### DATASET RECORDS

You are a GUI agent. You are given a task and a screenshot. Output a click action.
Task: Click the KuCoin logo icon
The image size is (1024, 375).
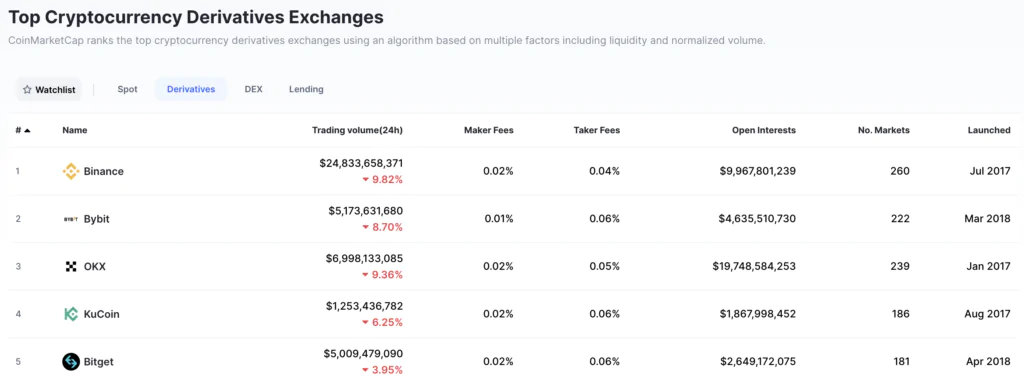71,314
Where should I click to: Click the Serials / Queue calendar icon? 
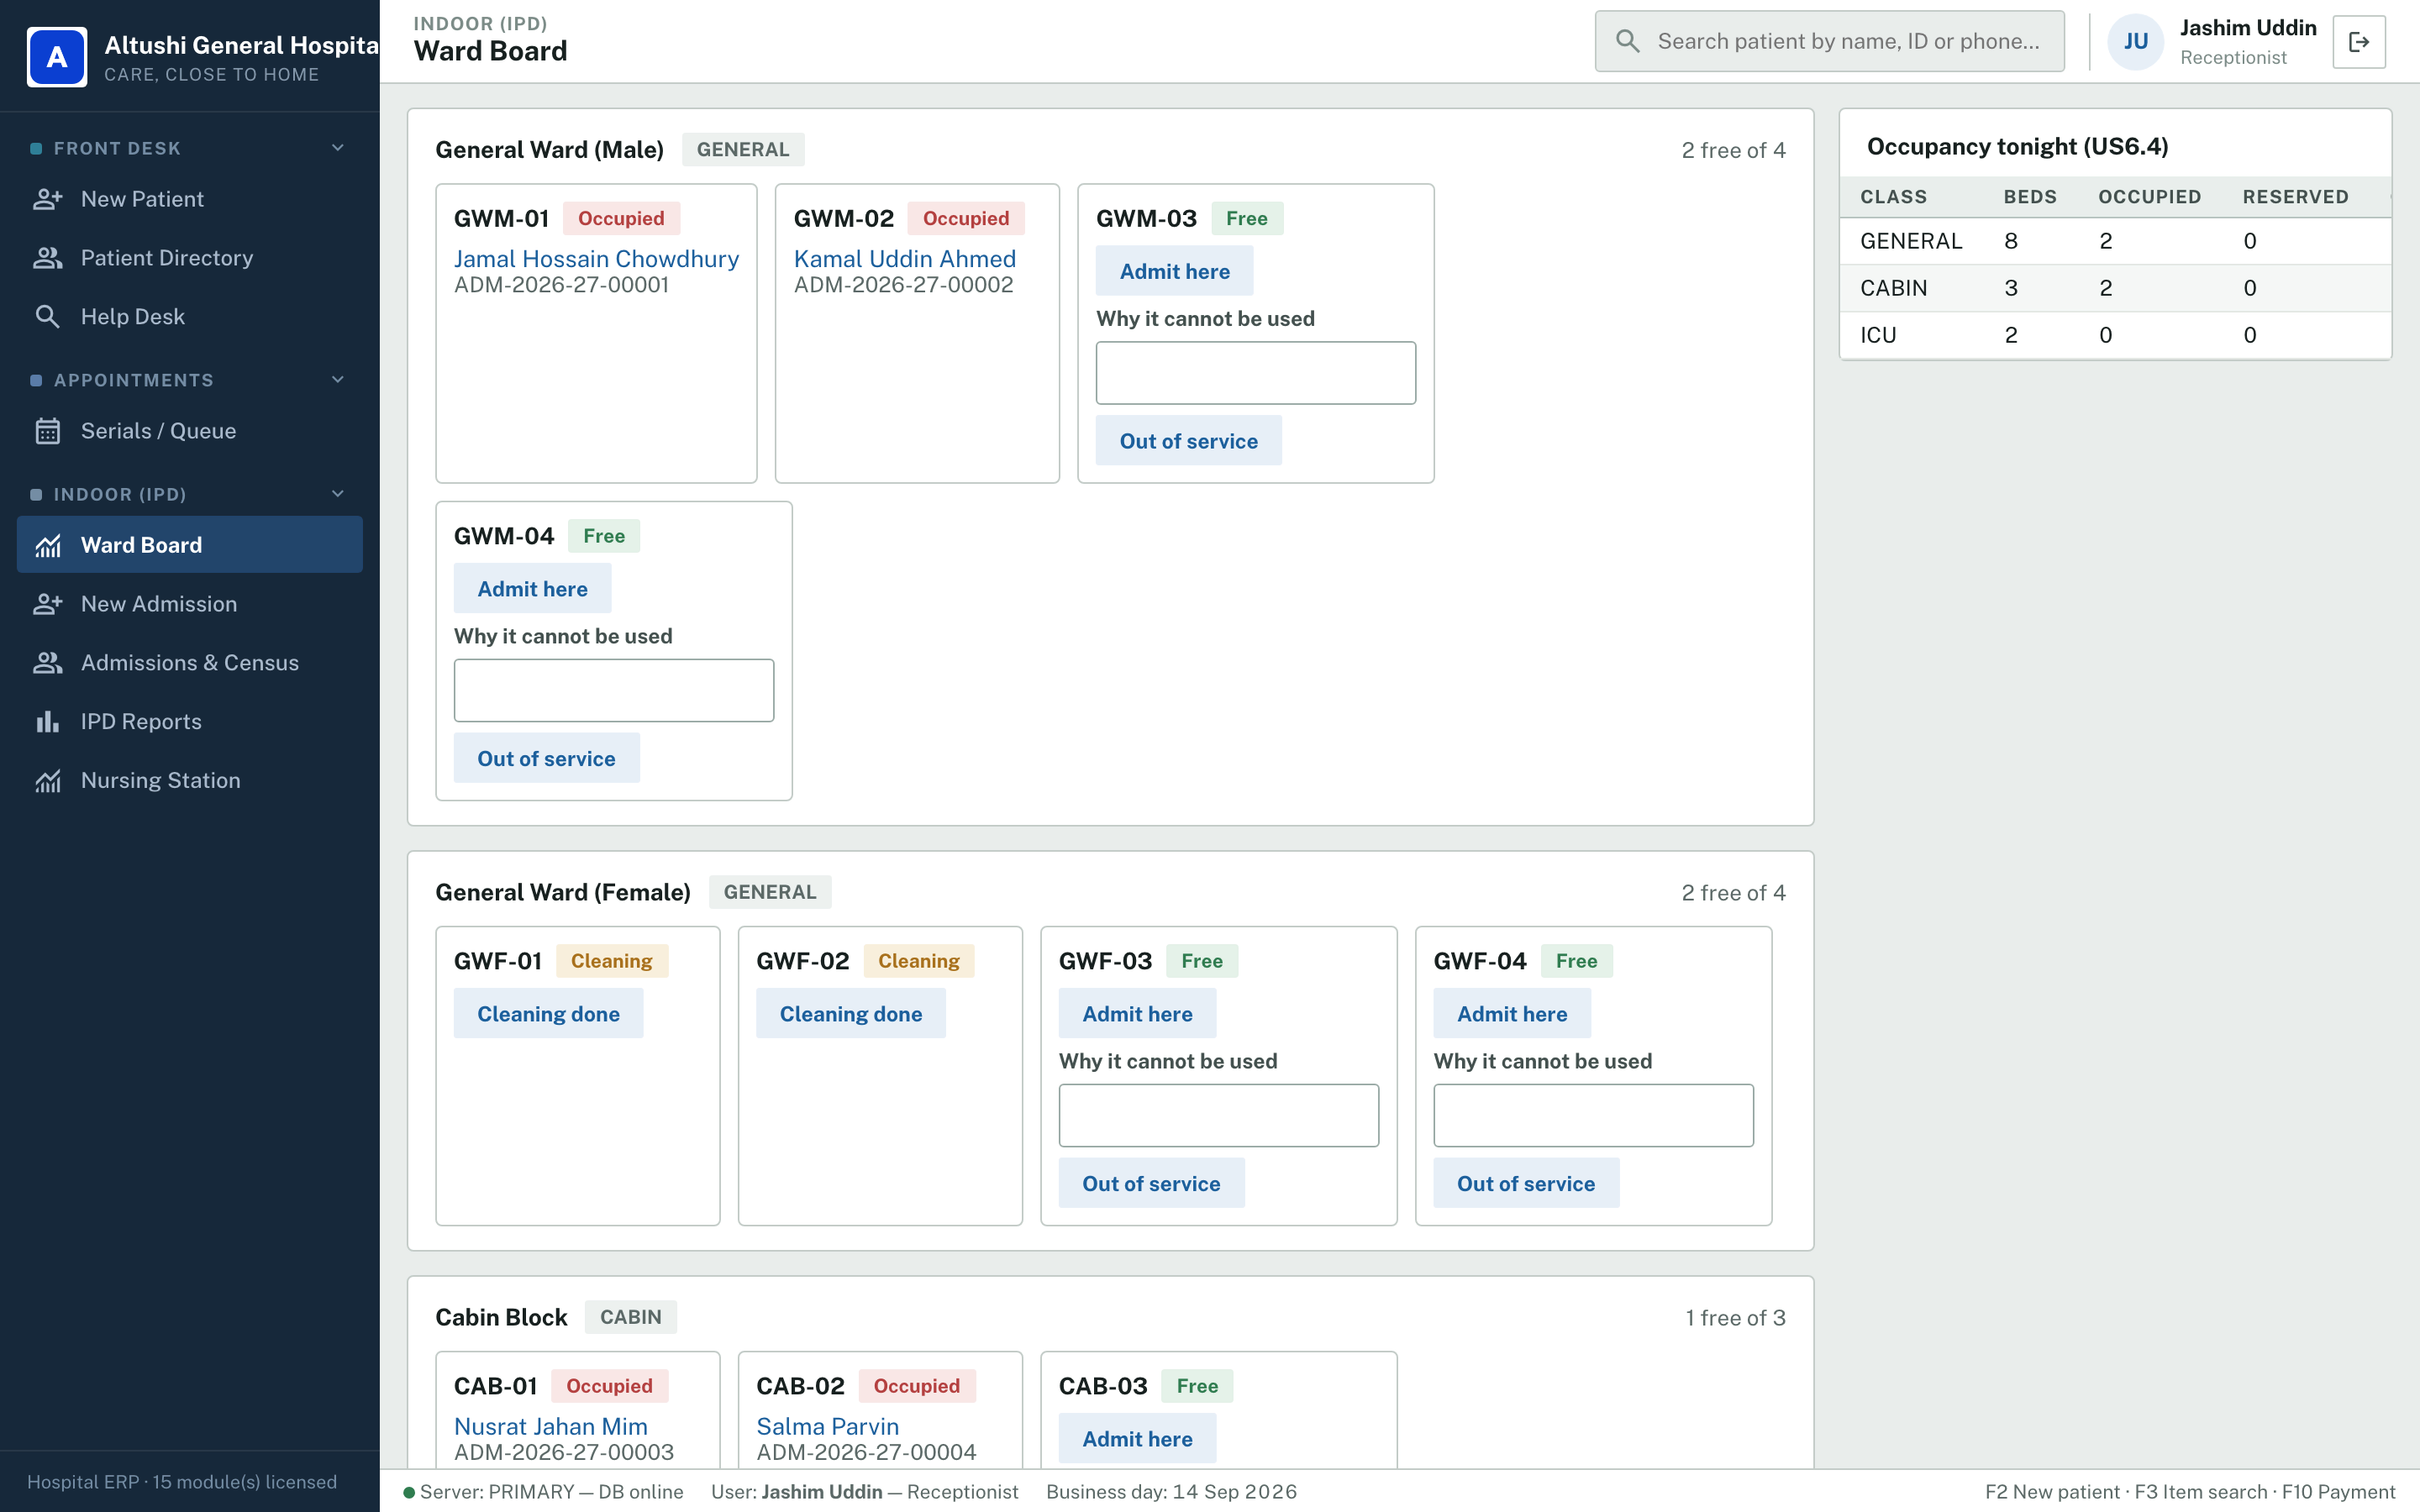coord(48,431)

### WHAT TO PRODUCE
Reproduce the listing above line for line, without the pictures.

### FINAL RESULT
You are a GUI agent. You are given a task and a screenshot. Output a click action.
Task: Click the KuCoin logo icon
The image size is (1024, 375).
71,314
Where should I click to: Click the Serials / Queue calendar icon? 
coord(48,431)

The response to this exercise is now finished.